§ **What you are asked to do**:
If a line in the listing below includes the word "werkprogramma", pick it out.

§ **Exercise data**:

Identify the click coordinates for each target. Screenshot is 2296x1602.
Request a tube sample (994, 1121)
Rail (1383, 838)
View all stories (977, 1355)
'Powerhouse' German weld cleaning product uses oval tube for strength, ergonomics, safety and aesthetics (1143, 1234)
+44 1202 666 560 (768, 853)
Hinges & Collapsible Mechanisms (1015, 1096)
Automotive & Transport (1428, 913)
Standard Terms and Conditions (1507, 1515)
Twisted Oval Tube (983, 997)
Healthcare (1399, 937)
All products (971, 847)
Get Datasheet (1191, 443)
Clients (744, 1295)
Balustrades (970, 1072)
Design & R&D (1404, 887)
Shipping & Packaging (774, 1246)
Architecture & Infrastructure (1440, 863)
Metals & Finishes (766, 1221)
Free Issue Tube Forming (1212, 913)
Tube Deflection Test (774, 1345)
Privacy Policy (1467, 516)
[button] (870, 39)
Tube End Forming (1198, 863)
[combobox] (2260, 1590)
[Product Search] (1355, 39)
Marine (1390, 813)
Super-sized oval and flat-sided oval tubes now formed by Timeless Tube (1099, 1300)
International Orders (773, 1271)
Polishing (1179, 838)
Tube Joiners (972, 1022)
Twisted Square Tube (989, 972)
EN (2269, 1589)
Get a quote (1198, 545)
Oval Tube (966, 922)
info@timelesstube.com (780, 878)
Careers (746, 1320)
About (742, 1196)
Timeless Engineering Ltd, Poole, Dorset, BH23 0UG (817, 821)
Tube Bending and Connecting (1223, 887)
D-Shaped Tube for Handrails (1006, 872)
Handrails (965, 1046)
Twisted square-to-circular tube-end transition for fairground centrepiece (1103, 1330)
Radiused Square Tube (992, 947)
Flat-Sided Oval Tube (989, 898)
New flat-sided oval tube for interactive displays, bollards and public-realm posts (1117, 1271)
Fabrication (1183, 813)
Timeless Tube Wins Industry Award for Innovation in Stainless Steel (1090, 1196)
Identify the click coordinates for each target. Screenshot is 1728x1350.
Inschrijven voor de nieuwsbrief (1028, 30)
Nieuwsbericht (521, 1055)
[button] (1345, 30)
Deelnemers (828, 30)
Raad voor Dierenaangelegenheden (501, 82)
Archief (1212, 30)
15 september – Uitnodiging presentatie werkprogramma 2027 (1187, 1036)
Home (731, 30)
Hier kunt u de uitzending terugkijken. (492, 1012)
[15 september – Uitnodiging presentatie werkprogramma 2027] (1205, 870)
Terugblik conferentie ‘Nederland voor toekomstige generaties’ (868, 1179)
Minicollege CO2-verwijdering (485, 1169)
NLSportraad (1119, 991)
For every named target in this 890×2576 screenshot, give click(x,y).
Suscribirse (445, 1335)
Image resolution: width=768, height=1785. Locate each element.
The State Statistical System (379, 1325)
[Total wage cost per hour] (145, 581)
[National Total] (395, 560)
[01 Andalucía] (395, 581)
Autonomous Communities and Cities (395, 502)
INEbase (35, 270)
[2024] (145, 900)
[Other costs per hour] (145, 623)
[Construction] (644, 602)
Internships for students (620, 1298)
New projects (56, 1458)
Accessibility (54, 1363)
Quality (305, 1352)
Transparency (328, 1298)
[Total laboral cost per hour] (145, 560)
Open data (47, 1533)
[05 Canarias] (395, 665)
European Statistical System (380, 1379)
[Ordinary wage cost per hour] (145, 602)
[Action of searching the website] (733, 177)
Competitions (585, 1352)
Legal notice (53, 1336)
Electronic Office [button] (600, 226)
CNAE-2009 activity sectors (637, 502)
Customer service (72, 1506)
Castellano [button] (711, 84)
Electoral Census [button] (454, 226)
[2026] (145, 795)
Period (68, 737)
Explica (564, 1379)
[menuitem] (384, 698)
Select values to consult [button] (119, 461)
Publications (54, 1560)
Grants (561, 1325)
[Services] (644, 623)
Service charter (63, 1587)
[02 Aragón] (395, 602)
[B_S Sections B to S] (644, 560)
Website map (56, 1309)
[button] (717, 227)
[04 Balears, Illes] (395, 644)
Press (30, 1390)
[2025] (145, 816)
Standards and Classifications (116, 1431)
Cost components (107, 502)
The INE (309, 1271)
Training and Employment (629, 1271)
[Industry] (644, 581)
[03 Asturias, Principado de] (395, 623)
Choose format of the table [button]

§ **Written solution**:
15 september – Uitnodiging presentatie werkprogramma 2027 (1187, 1036)
[15 september – Uitnodiging presentatie werkprogramma 2027] (1205, 870)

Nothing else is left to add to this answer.